Mark's current regimen is six pills a day, and he is expected to live a normal life span or even longer, due to the consistent and quality health care he receives.

"I'm so grateful to be walking and talking, I'm not going to quibble over taking the number of pills I take a day," he says. He also notes that he is a "white gay man who has resources," saying that HIV is now the greatest threat to the marginalized -- the poor, people of color, and women, whom he describes as "those least likely to defend themselves." 

He warns that the need for education, diagnosis, and treatment is still great in the U.S. "The threat of HIV to young gay black men in the U.S. rivals that of sub-Saharan Africa," he says, not because they are making stupid decisions or engaging in any riskier behaviors, but the pool in which they swim is inherently more risky. 

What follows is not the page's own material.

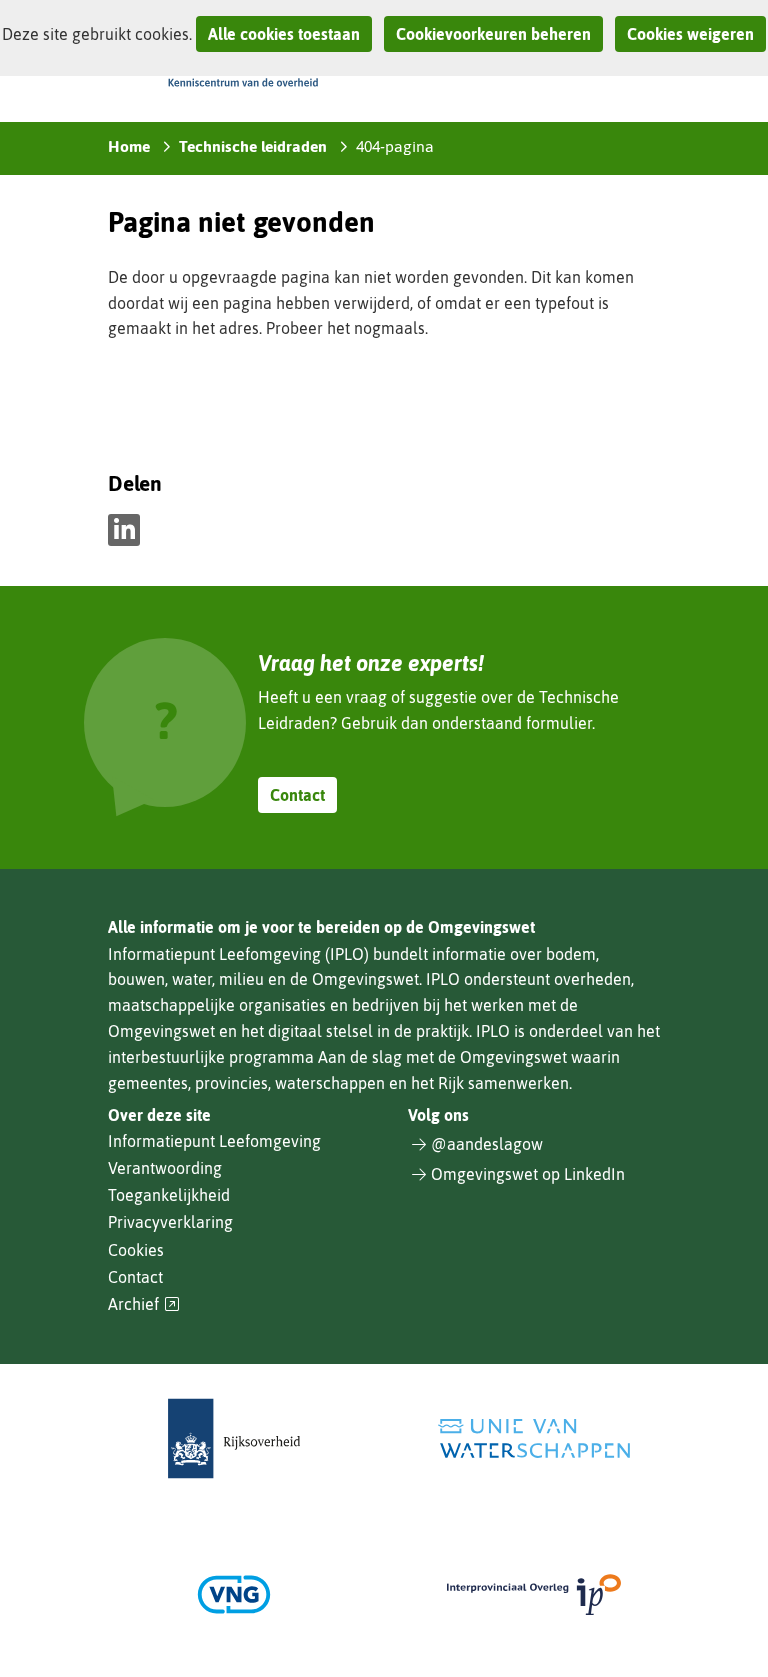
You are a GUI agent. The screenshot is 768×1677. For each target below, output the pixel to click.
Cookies (136, 1250)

Despite the fact that approximately 1.2 million people in the United States are living with HIV at the CDC's last count, before I met Mark last week I don't think I have ever knowingly had a conversation with a person with HIV, and definitely not a conversation with anyone about living with the virus, or dying from AIDS. I claim to have deep concerns about and personal involvement with issues that disproportionately affect the LGBT population and people living with addiction, so this makes little sense and is difficult for me to admit. But it's important to say it out loud, because I'm probably not alone in my relative ignorance.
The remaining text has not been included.